Segundo os analistas, a questão de uma proximidade, ou não, entre analista e

analisante fora da clínica é algo relativo, depende mais da reação do analisante que do analista, pois este sabe manter certo distanciamento quando necessário. Como explicou

Valter, “o analista não estabelece uma relação com o paciente, mas com seu inconsciente”. Helena falou que quando sai da clínica já não lembra do que foi falado ali, que dificilmente fica com a sessão de um paciente na cabeça; caso contrário, acabaria ficando “louca”, não conseguiria mais trabalhar, cuidar de sua família: “O difícil é desenvolver essa habilidade,

porque depois não é um esforço, é uma habilidade que você acaba desenvolvendo”.

A posição de humildade em que os analistas se colocam diante do saber de sua prática parece se impor como lógica que reafirma a submissão que o analisante deve assumir frente a esse saber. Para Chertok e Stengers (1993), o inconsciente psicanalítico serve como escudo erguido por uma profissão contra uma questão que se impõe desde seu surgimento: a de que a

transferência seria uma nova prática de sugestão, pois o inconsciente, nas condições

específicas em que é criado na prática analítica, permite ao analista postular uma diferença entre a interpretação arbitrária da sugestão e uma interpretação que atinja as razões dessa

instância “desconhecida”. Segundo Russo (1980), o próprio critério de terapêutica implica, por si só, atitude normativa. A interpretação do inconsciente, além de retrospectiva, é prospectiva, ou seja, o fato de tomar consciência do passado configura linhas possíveis de atitudes e atuações futuras. A psicanálise é um sistema de pensamento que se utiliza de um conjunto sistematizado de representações, implicando uma perspectiva determinada sobre o mundo a partir de diretrizes da ação e dos valores que regem a conduta.

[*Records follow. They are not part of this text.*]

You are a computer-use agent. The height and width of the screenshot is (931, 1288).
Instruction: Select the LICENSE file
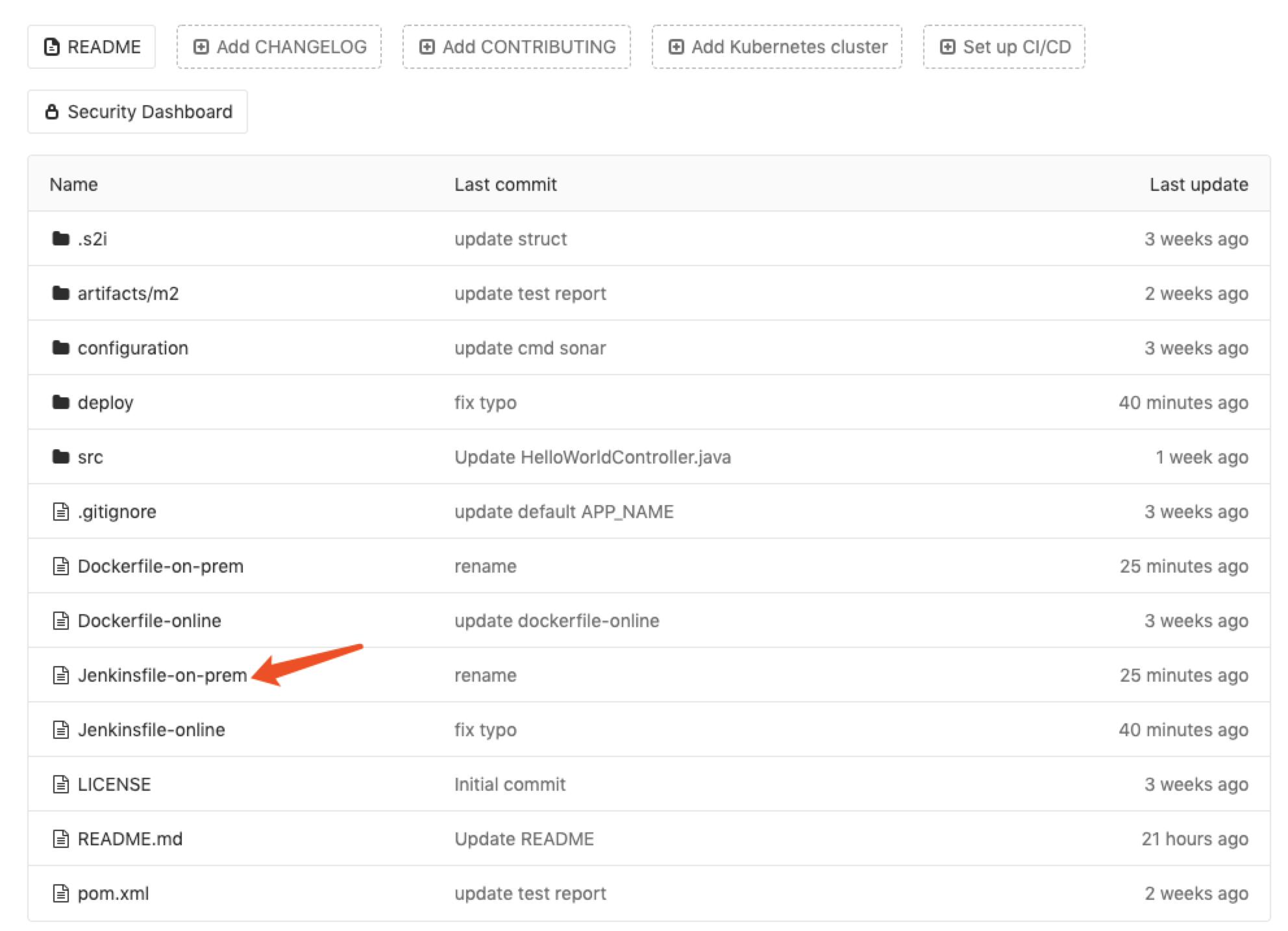[114, 784]
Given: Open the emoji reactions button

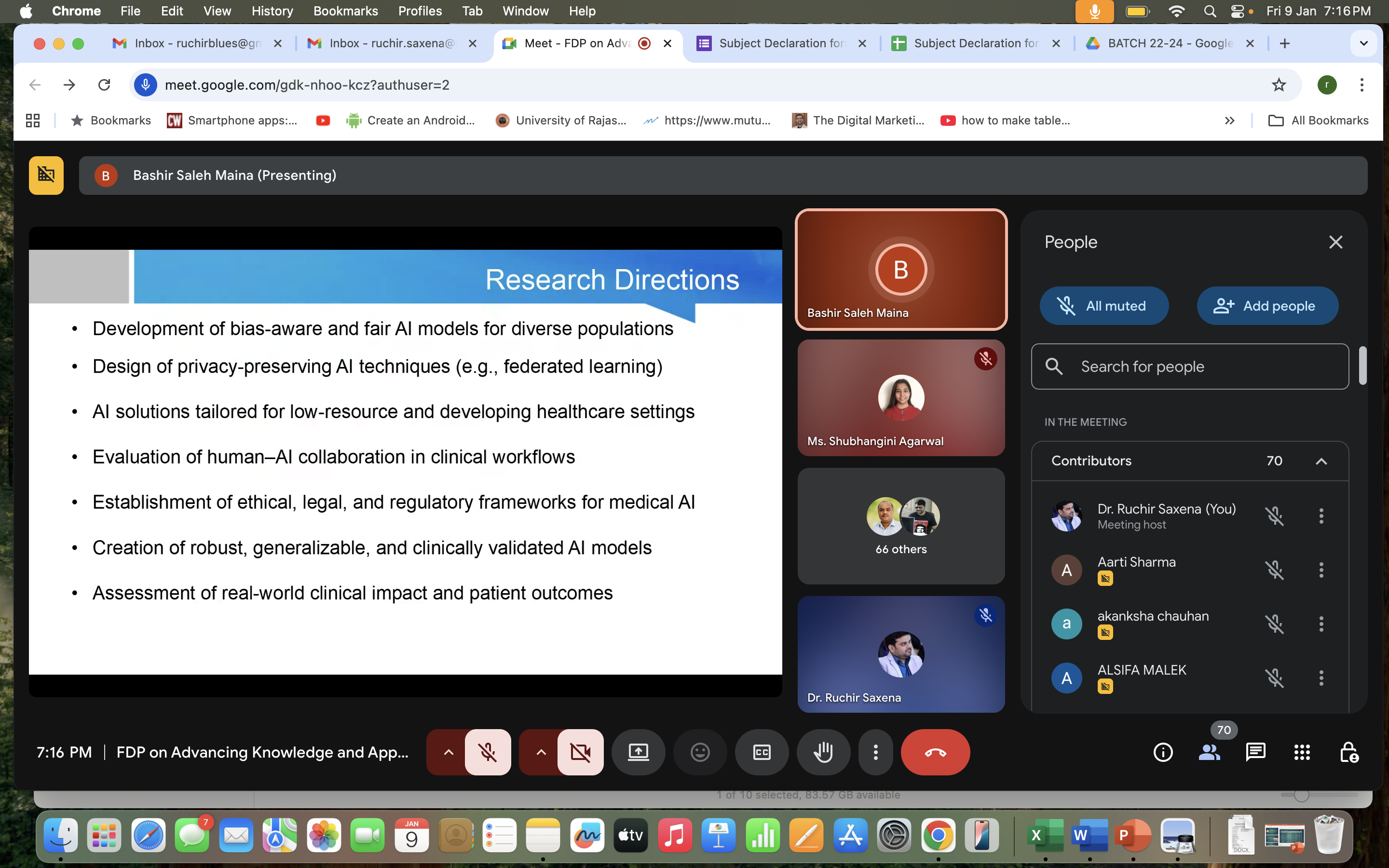Looking at the screenshot, I should coord(700,752).
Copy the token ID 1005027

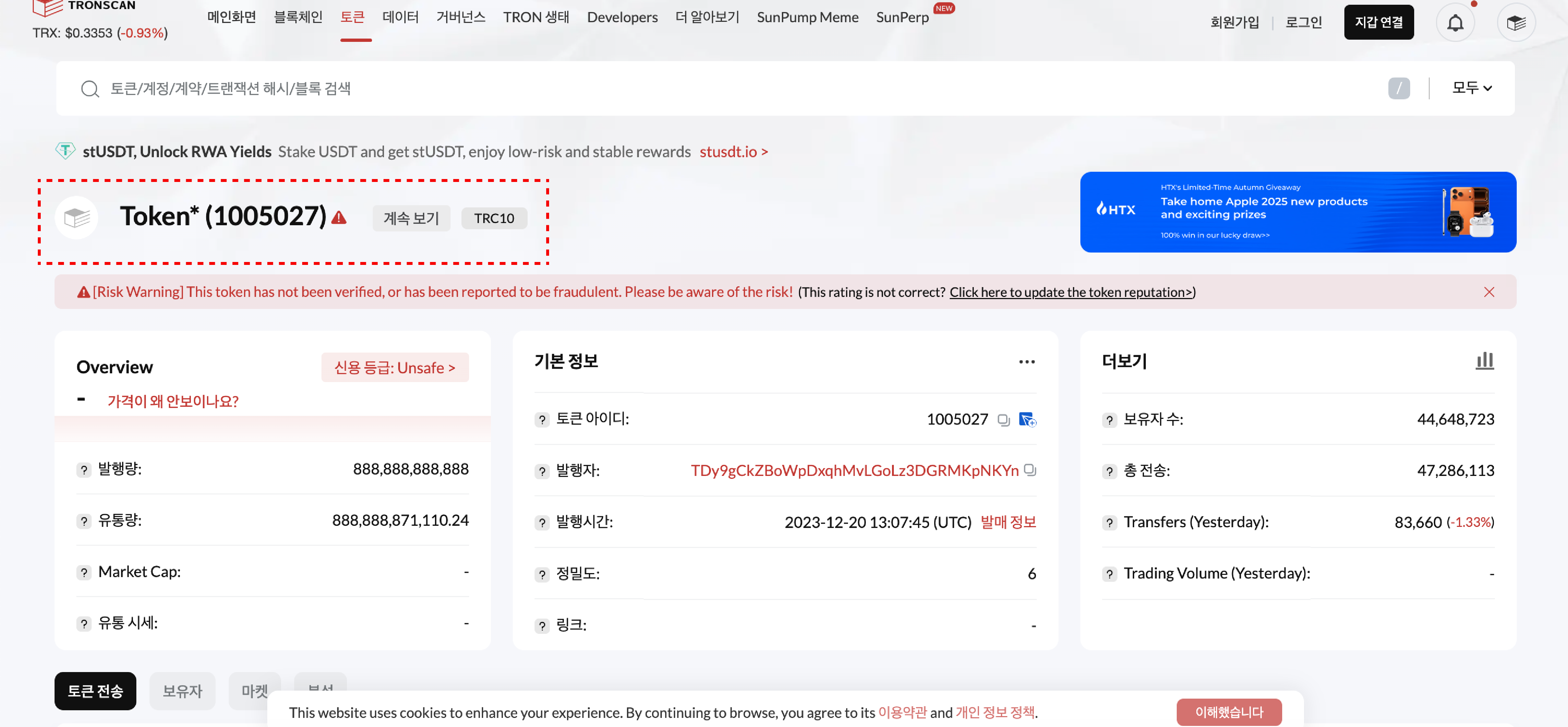1004,420
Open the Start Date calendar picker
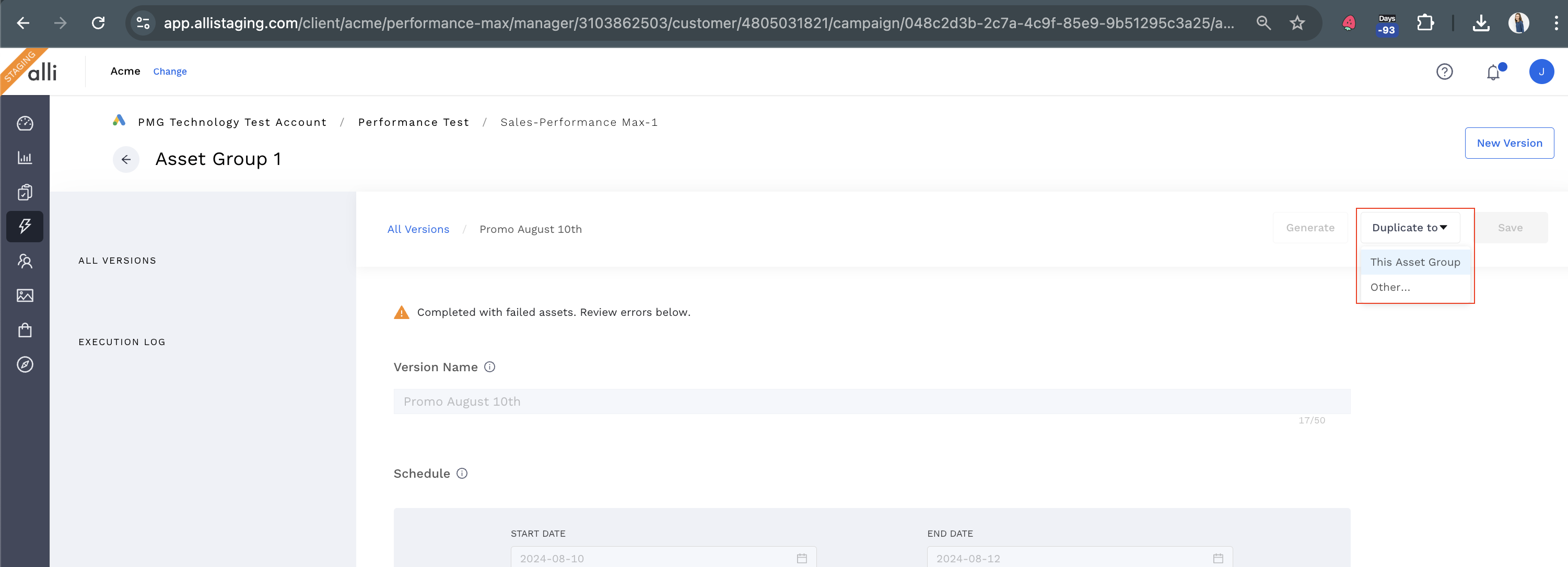Image resolution: width=1568 pixels, height=567 pixels. click(802, 558)
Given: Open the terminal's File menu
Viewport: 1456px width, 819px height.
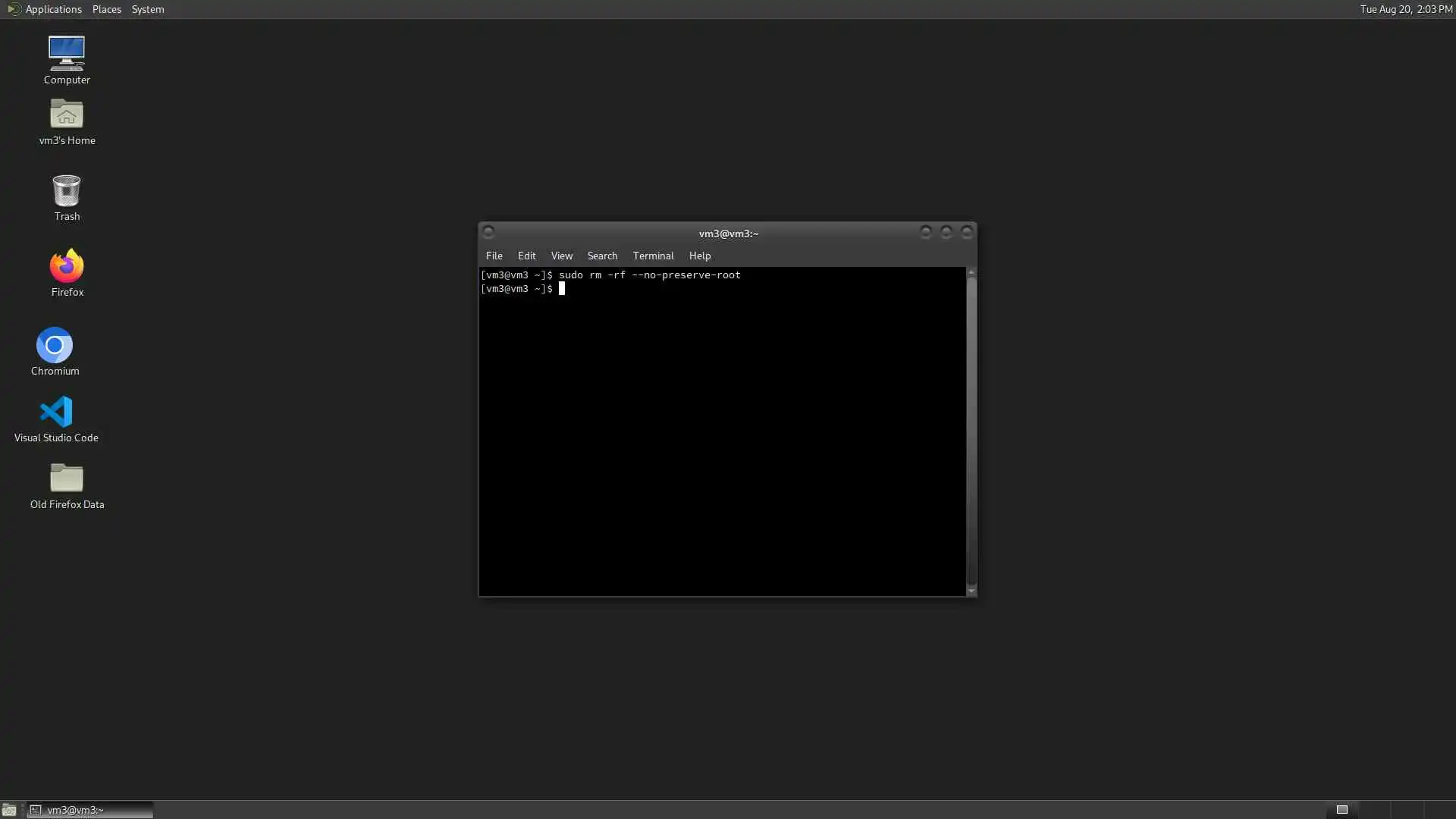Looking at the screenshot, I should click(x=494, y=256).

Ao destituir a verdade da posse do “eu”, as críticas, hesitações e indiferenças acerca da “verdade” apontada pelo analista se submetem ao estatuto de resistências ao que é preciso aceitar. Assim, os pilares fundamentais da psicanálise encontram-se na transferência e na

resistência, que legitimam a posição de autoridade do analista na relação terapêutica, pois ele

possui o controle, e autocontrole, sobre todo sentimento que se evoca ao longo da sessão. A astúcia do saber psicanalítico frente a outras psicoterapias foi tomar essa peculiar relação entre paciente e psicanalista como material subjetivo a ser observado e manipulado no procedimento terapêutico — o que garante sua legitimidade, já que a relação envolve apenas duas pessoas e somente elas podem saber o que de fato acontece em uma sessão.